The EPO signalling is short lasting and the activated EPOR signal pathway returns to normal levels in 30-60 minutes. The cytoplasmic portion of the receptor is polyubiquitinated and degraded by proteasome. The extracellular portion bound to EPO is internalized and degraded. Regulators of cytokine activity can inhibit EPOR.

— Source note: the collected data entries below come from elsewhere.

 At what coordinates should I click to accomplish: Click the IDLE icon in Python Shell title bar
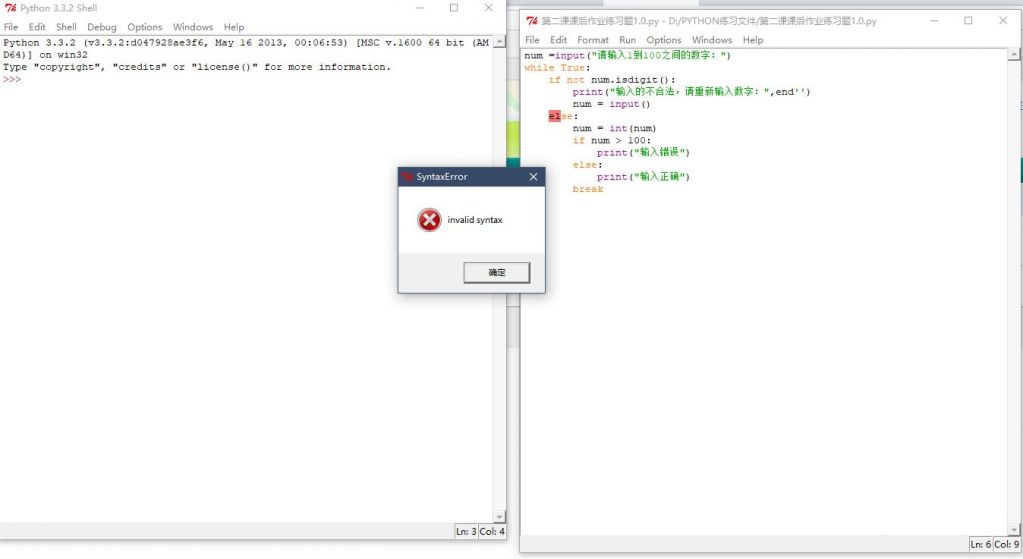(x=11, y=8)
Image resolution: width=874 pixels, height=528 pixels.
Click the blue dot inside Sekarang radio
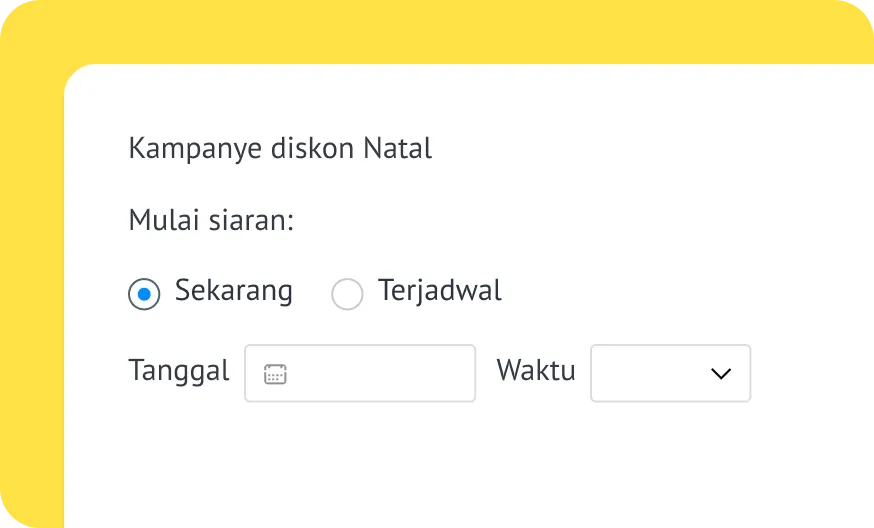pos(144,294)
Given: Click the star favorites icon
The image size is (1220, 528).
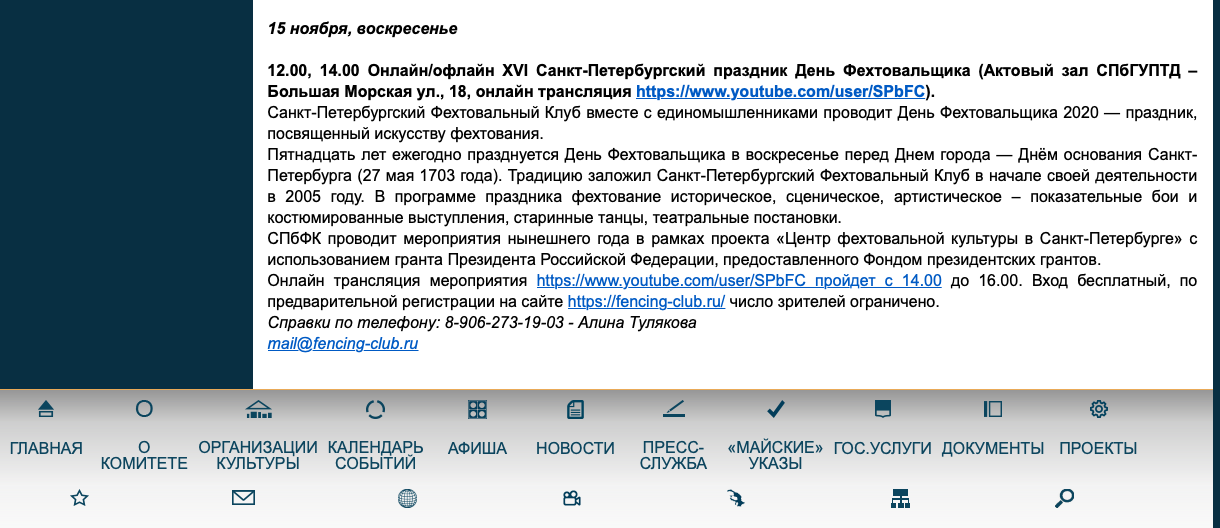Looking at the screenshot, I should point(79,498).
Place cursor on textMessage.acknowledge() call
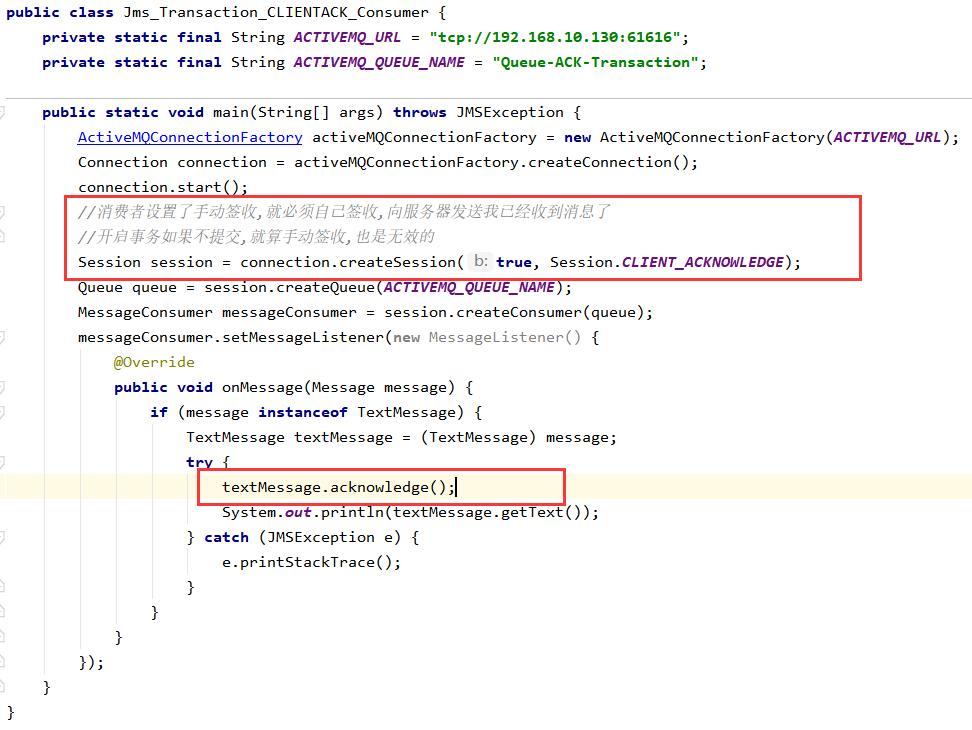The image size is (972, 730). point(338,487)
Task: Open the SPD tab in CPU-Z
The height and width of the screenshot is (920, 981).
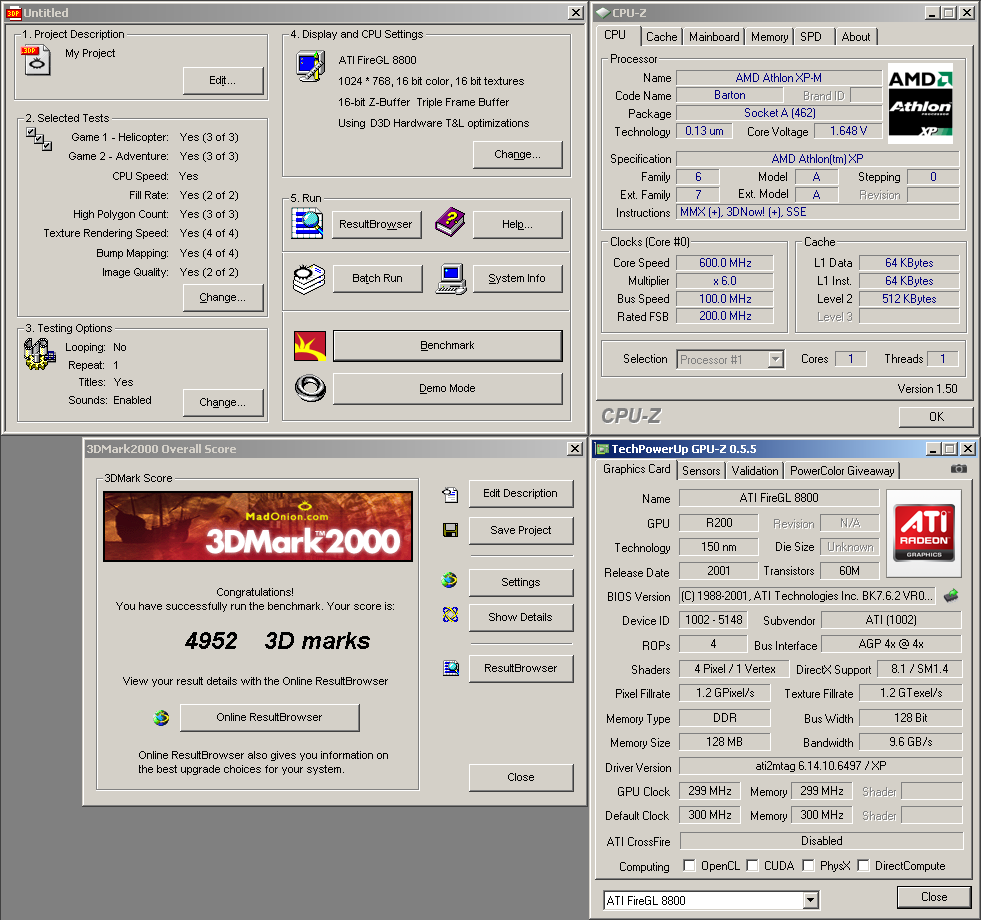Action: coord(811,37)
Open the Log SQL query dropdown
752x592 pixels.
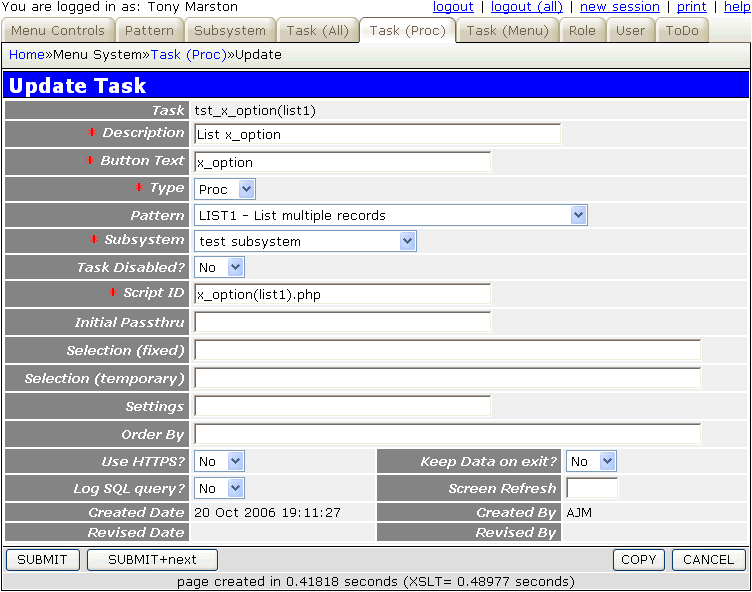click(219, 488)

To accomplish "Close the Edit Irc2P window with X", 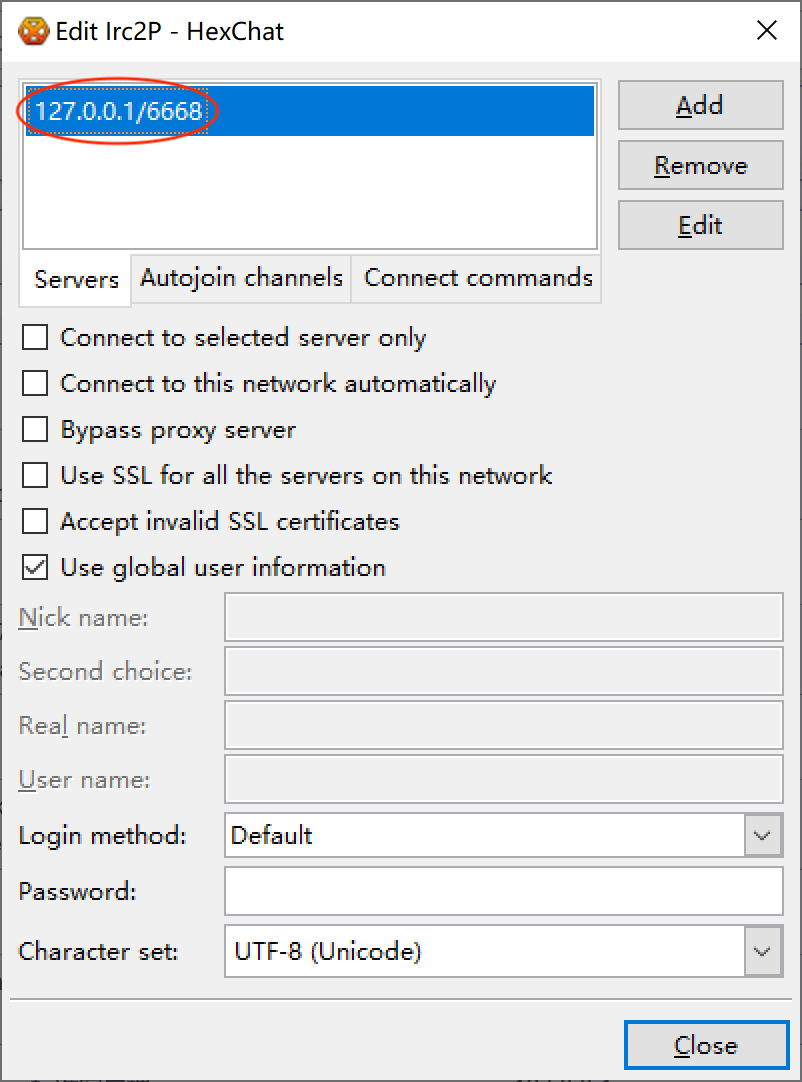I will click(x=767, y=31).
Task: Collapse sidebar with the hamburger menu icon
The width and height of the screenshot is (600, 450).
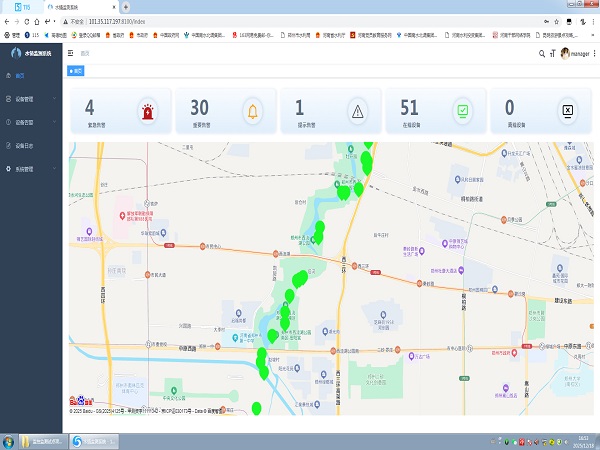Action: coord(71,53)
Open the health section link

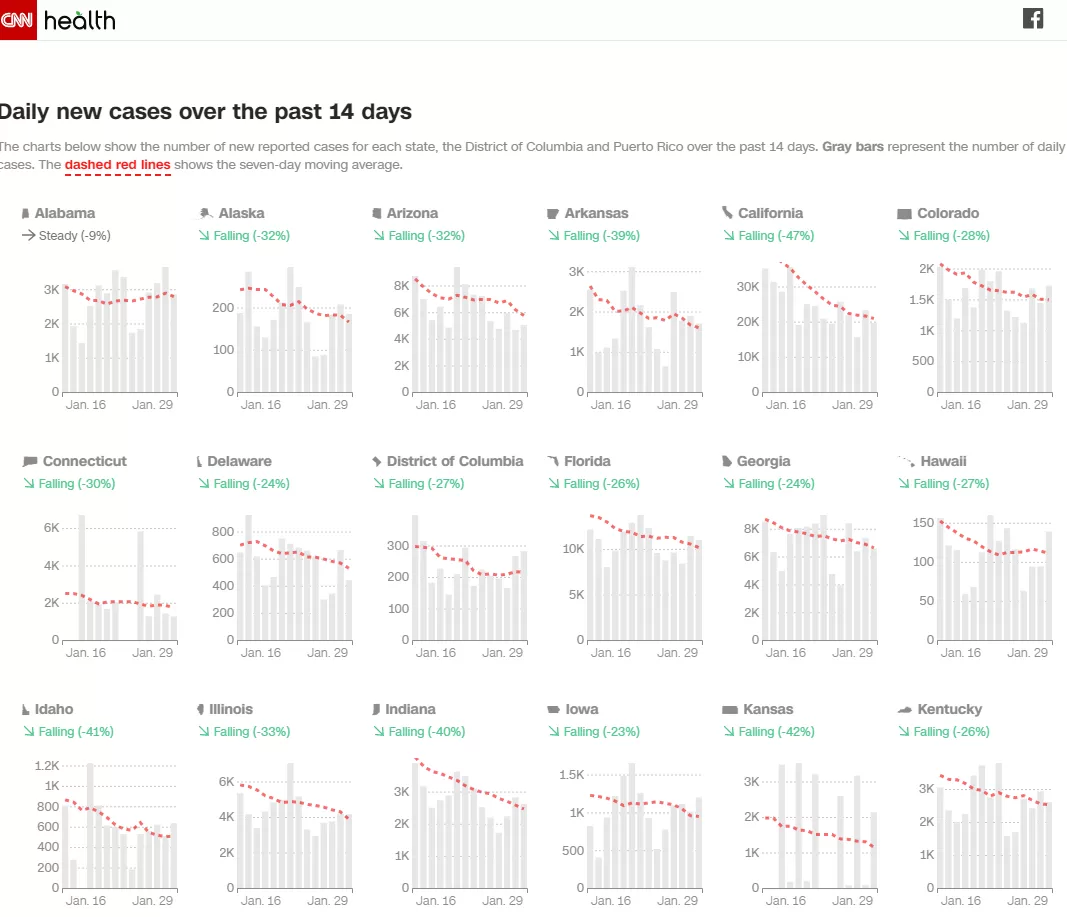click(x=80, y=20)
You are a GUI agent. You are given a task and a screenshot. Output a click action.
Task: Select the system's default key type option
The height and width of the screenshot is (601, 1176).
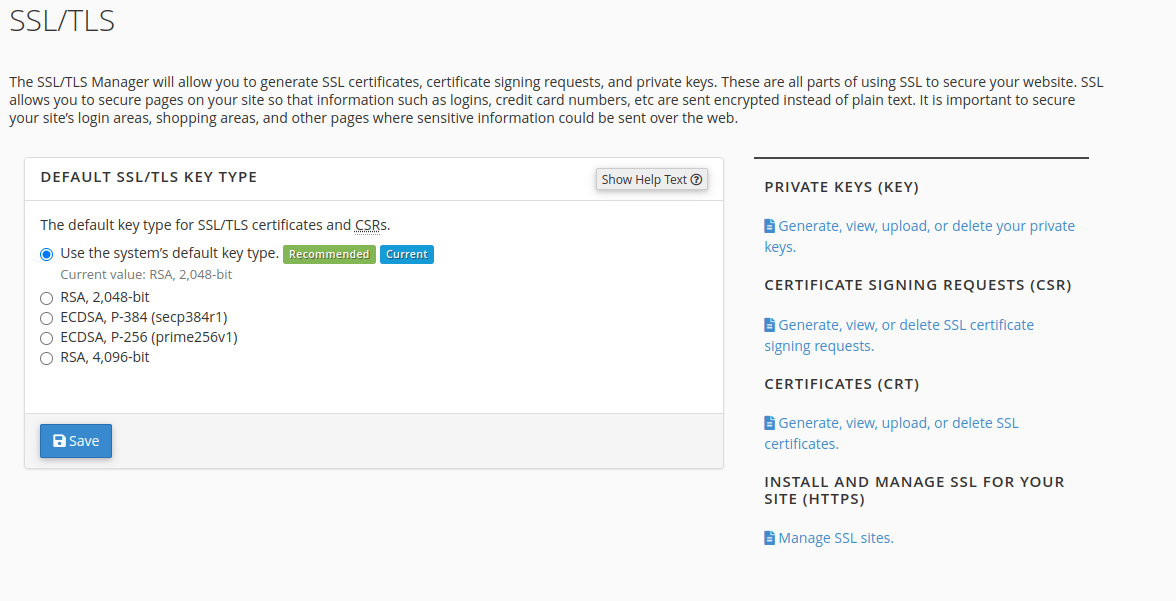(x=45, y=254)
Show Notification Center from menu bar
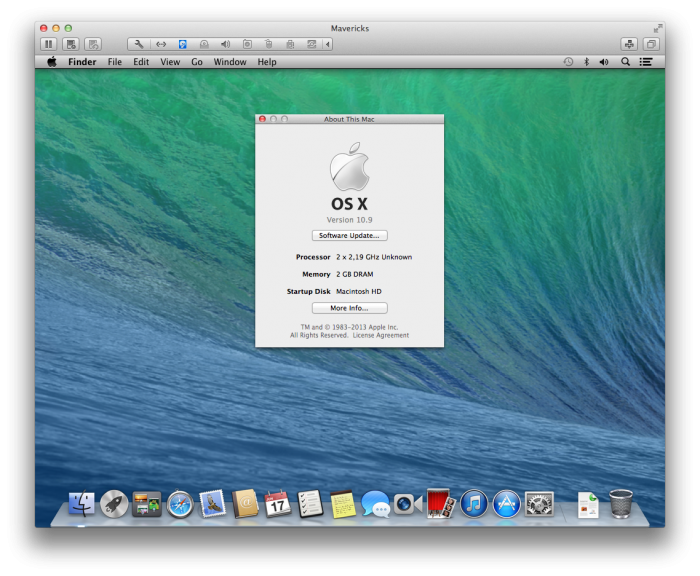This screenshot has width=700, height=576. (647, 62)
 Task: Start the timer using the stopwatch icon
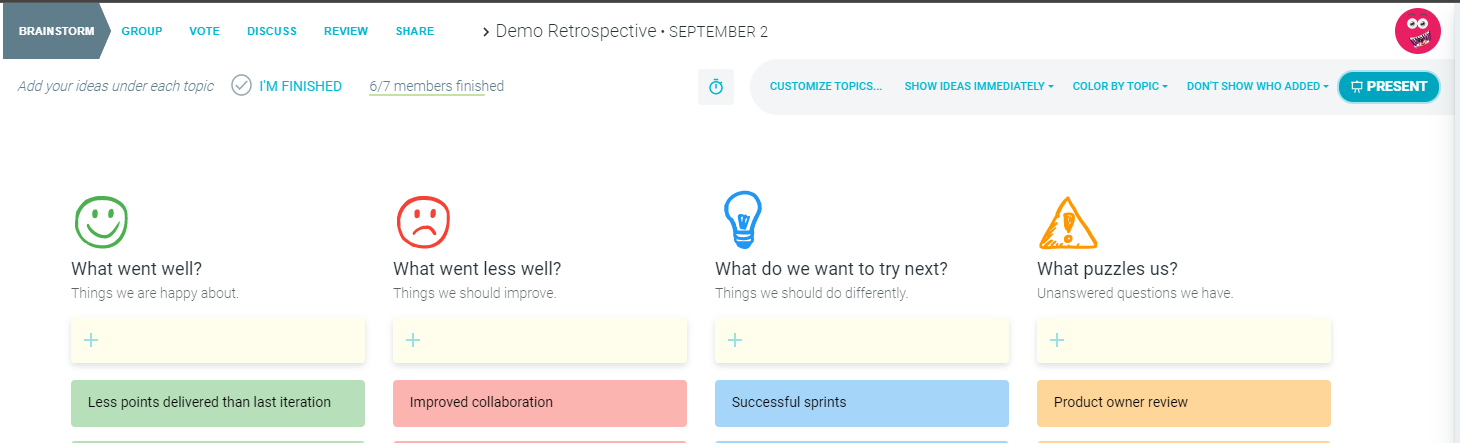[716, 87]
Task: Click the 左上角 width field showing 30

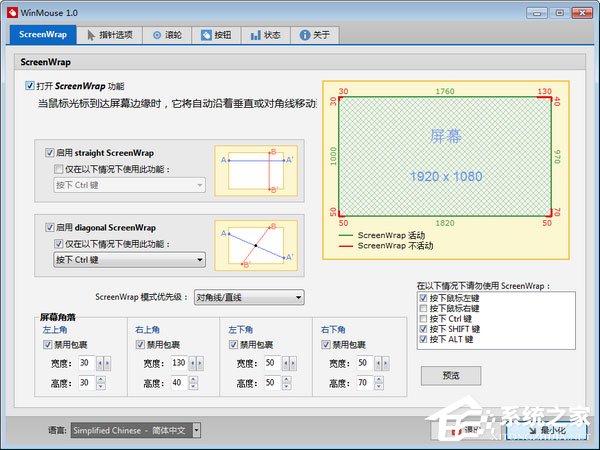Action: coord(84,362)
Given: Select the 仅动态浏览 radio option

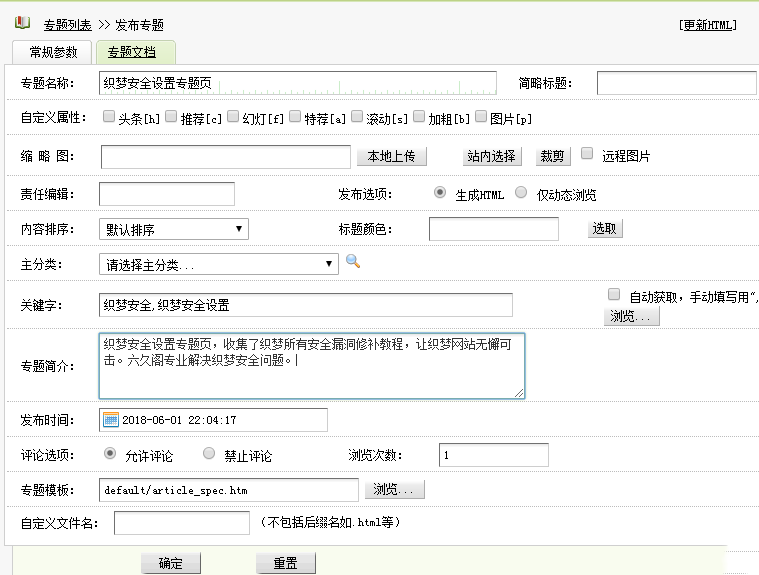Looking at the screenshot, I should [521, 193].
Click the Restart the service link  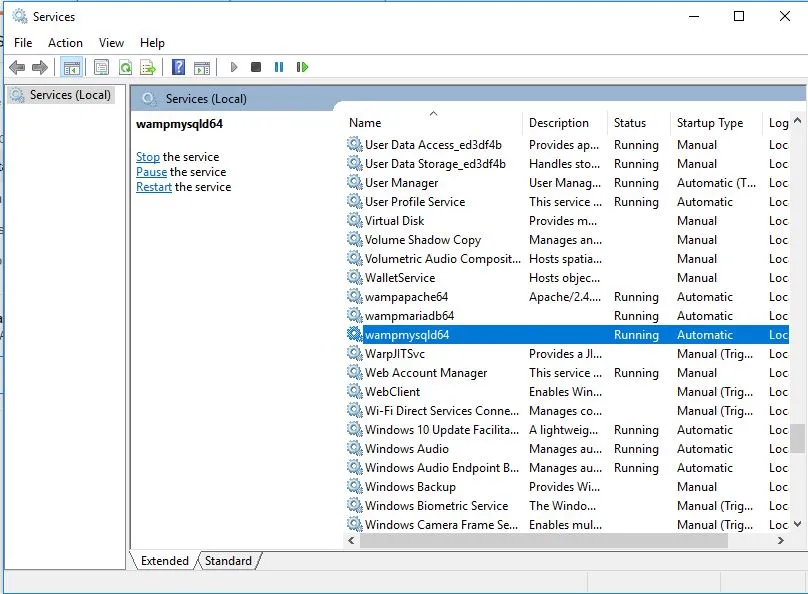[x=154, y=187]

Mutations and Therapeutic Manipulation of EPO Signalling
Acquired (somatic) mutations of the JAK2 kinase are associated with myeloproliferative disease. The JAK2V617F mutation is seen in about 95% of the patients of polycythaemia vera and about 50% the patients with essential thrombocytosis and idiopathic myelofibrosis. JAK2V617F causes the JAK2 molecule to be constitutively (continuously, irrespective of EPO binding to EPOR) active eliminating the need for binding of EPO to EPOR for activation pathways stimulated by EPOR. JAK2 exon 12 mutations are found in patients with JAK2V617F negative polycythemia vera. These patients, unlike those with JAK2V617F positive patients, do not show thrombocytosis or leucocytosis. Inherited (germline) mutations in the EPOR, HIF 2α, VHL gene and the PHD gene have been associated with congenital erythrocytosis. The erythrocytosis seen in patients with EPOR mutations is primary, i.e. with low EPO levels. Other mutations result in secondary erythrocytosis, i.e. with inappropriately high EPO levels. Inhibitor of HIF prolyl hydroxylase FG-2216 and FG-4592 are under evaluation for treatment of anaemia associated with chronic kidney disease.